St George has its lion's share of Anzac legends but one of the more unusual stories of bravery during World War II was that of a woman who lived quietly for decades in Penshurst.
Australia's only female Coastwatcher, Ruby Boye-Jones played an important role in helping the Allied victory in the Battle of the Coral Sea.
She risked her life relaying information via radio from a remote outpost in the Solomon Islands on weather and Japanese shipping movements.
For her efforts, Ruby Boye-Jones was personally thanked by the Commander of the US Fleet, Admiral William Halsey and received the British Empire Medal.
She was born Ruby Olive Jones at St Peters in 1891, one of eight children.
She worked as a saleswoman and married Sydney Skov Boye in 1991.
Mr and Mrs Boye moved to the Solomon Islands with her son, Ken in 1928 where Mr Boye worked as a manager of the Lever Brothers logging company on the remote island of Vanikoro in the Santa Cruz group of islands.
They lived in the village of Paeu where another son, Don was born.
Following the outbreak of World War II staff at the logging company were evacuated back to Australia except for Mr and Mrs Boye.
Their sons were also sent to Australia to stay with relatives.
Mr and Mrs Boye were the only Australians left on the island.
Mrs Boye took over the logging company's radio operations filing reports four times a day that were used by ships and aircraft.
This included relaying information that the Solomon Islanders brought to her about Japanese shipping movements.
As the Japanese advanced through the islands, Coastwatchers were advised to stop transmission and leave.
Mrs Boye also received threatening messages from a Japanese radio operator.
But she continued radioing information about the weather and Japanese shipping movements even though capture by the Japanese would have meant execution.
In 1943, Mrs Boye was appointed an honorary third officer in the Women's Royal Australian Naval Service (WRANs).
It was hoped that a rank in the WRANS would offer some form of protection from execution in the event of being captured by the Japanese.
She continued her radio operations and is credited with relaying important information during the Battle of the Coral Sea the Battle of Guadalcanal.
Mr and Mrs Boye moved their radio equipment to a remote jungle location, evading Japanese reconnaissance planes.
After the Americans established a Catalina flying boat refuelling station on the island, there were regular Japanese air raids.
After the war, Mrs Boye was visited and personally thanked by Admiral William Halsey for her efforts.
She also received the British Empire Medal for her bravery.
Mr Boye fell ill in 1947 and they returned to Sydney where he died shortly after of Leukemia.
Mrs Boye married Frank Jones in 1961. He passed away in 1961 and she lived alone in her Penhurst home for 30 years and then moved to a nursing home at Narwee at age 96.
Ruby Boye-Jones died in 1990 at the age of 99.
An accommodation block at the Australian Defence Force Academy in Canberra is named after her.
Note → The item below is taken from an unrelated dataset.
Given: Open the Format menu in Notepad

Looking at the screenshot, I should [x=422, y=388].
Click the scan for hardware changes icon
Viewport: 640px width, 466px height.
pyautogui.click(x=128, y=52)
Penshurst RSL Sub-branch is employing a researcher to find out if Ruby Boye-Jones was a member.
"We are going through our old records to see if she was a member of the sub-branch so we can honour her memory in some way," sub-branch president John Hoban said.
"We also hope to trace any of her relatives.
"The fact that she went through so much and then settled in St George is a wonderful discovery of a true local hero."
Penshurst RSL Sub-branch member David Potter lived next door to Mrs Boye-Jones from 1976 to 1990.
"She was very well-known in the area," Mr Potter said.
"I knew she was a Coastwatcher. She talked about her wartime experiences and showed me a photo of when Admiral Halseuy visited her on the island.
"Ruby had her leg amputated in her 90s and survived the operation. She wanted to live to be 100 but lived till 99.
"She was a remarkable person and a very good neighbour."